Un projet de loi pour protéger les victimes de narcotrafic adopté à l’Assemblée nationale
Le 12 février 2026, l’Assemblée nationale a voté à l’unanimité un projet de loi écologiste visant à étendre la protection des victimes du narcotrafic, y compris des personnes non impliquées dans une procédure judiciaire. Cette initiative répond directement à la situation de Amine Kessaci, militant écologiste, dont le frère Mehdi a été assassiné en novembre 2025, rapporte TopTribune.
Ce texte, soutenu principalement par la gauche, a été placé en première position lors de la journée parlementaire dédiée aux écologistes. Il vise à élargir un dispositif de protection existant à de nouvelles catégories de victimes, témoins et repentis. Bien que l’opposition ait déclaré partager l’objectif du projet, elle a exprimé des doutes concernant son efficacité. La députée Sandra Regol, qui a défendu le texte, a affirmé : « Nous pouvons envoyer un message aux trafiquants, à ceux qui violentent, à ceux qui tuent […] En donnant à celles et ceux qui parlent et agissent aujourd’hui sans cadre et sans protection, une protection adaptée pour continuer à le faire. »
Les mesures proposées comprennent la mise en place de protections à travers les services de police et de gendarmerie locaux, ainsi qu’un « service national » dédié lorsque la menace est jugée sérieuse. Ces protections pourraient varier de l’inscription sur une liste prioritaire à l’attribution d’une identité d’emprunt, en passant par une protection rapprochée ou un téléphone de sécurité.
Le ministre de l’Intérieur, Laurent Nunez, s’est opposé à cette loi, estimant que bien que l’intention soit noble, l’État offre déjà une protection aux personnes menacées dans des contextes judiciaires ou administratifs. Il a mis en garde contre le risque d’affaiblir les dispositifs existants.
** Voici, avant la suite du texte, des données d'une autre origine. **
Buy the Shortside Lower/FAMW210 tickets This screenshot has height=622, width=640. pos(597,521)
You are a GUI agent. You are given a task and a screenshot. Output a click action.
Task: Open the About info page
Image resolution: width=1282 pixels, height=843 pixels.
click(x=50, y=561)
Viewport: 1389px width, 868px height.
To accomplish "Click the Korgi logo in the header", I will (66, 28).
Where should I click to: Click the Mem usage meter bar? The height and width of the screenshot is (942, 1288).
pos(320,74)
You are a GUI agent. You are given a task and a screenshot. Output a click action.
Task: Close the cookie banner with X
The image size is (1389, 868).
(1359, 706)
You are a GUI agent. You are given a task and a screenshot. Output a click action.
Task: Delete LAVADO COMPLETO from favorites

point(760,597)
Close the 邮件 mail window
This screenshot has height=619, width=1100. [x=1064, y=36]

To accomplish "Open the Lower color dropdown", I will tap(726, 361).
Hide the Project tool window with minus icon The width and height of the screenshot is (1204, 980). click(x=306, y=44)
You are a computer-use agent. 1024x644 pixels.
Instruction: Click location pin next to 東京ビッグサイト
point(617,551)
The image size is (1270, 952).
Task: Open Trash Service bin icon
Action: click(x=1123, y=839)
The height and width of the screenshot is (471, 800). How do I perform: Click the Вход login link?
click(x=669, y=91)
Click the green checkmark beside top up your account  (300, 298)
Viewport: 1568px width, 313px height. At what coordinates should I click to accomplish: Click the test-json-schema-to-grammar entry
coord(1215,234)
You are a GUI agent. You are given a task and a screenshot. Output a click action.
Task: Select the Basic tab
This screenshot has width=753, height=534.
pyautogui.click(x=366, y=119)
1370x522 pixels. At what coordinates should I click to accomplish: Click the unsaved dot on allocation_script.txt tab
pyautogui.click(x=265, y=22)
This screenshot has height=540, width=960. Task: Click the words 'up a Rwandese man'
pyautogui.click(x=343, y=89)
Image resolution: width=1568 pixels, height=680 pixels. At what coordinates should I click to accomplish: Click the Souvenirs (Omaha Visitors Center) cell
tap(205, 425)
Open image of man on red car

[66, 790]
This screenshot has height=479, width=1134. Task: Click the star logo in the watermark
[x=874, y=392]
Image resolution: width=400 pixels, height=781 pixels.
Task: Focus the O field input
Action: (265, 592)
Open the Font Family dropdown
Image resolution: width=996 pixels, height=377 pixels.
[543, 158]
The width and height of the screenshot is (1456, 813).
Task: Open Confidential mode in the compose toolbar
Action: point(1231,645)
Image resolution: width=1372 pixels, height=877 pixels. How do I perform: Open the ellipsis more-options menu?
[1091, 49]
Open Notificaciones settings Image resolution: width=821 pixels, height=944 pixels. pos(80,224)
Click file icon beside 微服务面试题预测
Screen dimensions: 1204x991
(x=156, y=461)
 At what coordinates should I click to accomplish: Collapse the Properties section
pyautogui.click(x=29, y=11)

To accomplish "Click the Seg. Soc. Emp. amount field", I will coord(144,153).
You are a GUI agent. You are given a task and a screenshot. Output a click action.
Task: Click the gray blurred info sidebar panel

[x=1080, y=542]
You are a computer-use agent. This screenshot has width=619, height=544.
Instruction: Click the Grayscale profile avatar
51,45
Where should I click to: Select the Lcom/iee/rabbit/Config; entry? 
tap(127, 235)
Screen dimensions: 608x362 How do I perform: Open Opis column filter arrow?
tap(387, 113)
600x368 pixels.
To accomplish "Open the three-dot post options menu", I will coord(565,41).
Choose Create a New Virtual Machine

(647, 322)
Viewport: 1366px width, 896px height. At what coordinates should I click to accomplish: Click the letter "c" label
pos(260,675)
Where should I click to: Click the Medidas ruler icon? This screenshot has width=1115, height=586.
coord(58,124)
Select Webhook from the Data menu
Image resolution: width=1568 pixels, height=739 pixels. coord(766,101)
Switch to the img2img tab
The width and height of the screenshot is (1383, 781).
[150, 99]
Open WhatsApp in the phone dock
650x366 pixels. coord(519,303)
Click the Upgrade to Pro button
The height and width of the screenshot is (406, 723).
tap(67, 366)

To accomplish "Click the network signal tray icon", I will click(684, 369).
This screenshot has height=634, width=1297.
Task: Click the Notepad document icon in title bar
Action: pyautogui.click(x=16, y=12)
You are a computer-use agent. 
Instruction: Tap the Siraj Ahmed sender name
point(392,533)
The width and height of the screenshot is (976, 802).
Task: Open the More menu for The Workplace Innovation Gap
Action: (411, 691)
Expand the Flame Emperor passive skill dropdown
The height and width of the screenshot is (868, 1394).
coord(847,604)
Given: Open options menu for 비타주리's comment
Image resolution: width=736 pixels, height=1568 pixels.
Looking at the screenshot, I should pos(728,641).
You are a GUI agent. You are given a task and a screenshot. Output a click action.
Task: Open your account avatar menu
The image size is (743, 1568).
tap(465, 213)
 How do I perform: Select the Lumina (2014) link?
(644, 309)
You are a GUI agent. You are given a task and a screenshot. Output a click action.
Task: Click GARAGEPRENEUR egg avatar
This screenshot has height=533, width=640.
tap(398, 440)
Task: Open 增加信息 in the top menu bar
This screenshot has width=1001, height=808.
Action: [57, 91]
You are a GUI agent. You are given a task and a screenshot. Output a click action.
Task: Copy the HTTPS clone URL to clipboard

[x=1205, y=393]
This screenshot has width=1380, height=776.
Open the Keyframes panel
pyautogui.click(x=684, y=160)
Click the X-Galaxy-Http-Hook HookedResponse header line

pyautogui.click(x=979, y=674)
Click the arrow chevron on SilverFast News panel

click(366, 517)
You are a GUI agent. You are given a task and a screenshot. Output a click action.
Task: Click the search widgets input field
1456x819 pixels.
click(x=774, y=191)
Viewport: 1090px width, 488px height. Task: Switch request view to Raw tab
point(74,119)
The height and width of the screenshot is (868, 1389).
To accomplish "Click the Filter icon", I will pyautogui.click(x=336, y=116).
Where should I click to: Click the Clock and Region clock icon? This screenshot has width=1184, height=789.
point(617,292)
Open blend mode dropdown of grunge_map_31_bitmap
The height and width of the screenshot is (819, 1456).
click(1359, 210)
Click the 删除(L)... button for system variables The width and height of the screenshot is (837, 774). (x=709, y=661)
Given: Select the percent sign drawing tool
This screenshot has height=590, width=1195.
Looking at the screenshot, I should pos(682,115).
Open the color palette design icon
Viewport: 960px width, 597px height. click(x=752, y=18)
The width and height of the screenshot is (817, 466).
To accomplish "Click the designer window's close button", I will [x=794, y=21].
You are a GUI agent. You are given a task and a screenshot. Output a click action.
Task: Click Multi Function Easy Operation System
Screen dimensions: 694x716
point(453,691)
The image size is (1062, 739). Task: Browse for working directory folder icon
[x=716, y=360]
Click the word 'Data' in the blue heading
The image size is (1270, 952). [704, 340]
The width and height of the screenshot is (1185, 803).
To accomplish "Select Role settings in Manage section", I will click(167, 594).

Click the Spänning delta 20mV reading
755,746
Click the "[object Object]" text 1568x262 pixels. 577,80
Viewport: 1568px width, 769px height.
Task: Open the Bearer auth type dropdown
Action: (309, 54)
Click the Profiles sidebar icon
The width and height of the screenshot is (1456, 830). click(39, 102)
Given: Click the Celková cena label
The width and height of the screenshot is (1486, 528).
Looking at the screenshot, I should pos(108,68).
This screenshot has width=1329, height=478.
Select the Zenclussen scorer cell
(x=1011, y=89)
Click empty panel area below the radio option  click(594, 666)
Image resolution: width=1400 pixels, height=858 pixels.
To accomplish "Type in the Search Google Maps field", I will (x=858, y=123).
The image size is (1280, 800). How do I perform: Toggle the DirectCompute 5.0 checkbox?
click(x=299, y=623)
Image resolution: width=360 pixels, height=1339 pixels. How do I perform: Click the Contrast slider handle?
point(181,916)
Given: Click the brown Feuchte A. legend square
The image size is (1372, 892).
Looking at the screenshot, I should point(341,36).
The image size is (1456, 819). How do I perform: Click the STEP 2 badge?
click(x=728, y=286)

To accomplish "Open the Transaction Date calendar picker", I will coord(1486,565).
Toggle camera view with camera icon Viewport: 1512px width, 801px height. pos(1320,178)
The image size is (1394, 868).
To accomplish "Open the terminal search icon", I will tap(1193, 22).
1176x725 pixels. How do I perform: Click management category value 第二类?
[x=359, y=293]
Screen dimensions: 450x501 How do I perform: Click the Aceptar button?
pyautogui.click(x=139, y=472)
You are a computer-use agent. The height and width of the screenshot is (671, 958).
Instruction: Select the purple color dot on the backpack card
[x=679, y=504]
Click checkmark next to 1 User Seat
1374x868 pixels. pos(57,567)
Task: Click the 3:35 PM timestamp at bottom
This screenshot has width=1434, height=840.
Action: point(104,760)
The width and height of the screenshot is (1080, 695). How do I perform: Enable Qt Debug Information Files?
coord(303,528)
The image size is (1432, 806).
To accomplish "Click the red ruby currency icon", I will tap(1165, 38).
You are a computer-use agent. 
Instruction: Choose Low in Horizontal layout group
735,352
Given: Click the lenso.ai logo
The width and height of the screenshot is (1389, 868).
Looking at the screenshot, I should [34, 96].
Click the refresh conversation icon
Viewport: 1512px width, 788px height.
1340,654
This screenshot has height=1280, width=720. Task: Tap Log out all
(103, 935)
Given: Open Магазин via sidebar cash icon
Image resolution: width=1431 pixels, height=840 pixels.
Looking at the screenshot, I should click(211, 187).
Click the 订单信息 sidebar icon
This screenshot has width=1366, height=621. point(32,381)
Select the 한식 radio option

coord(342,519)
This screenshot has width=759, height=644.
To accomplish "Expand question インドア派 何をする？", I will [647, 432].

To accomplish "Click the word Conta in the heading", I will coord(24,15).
Lors d’une déclaration, le ministre a également exprimé son soutien à Ouassila Benhamdi Kessaci, la mère d’Amine, qui vit sous protection après l’assassinat de son fils. Amine Kessaci, en tant que candidat écologiste à Marseille, a récemment dû être exfiltré d’un meeting à Aix-en-Provence pour des raisons de sécurité. Cette situation met en lumière l’importance de la lutte contre le narcotrafic et les dangers auxquels sont confrontés ceux qui s’opposent à cette criminalité.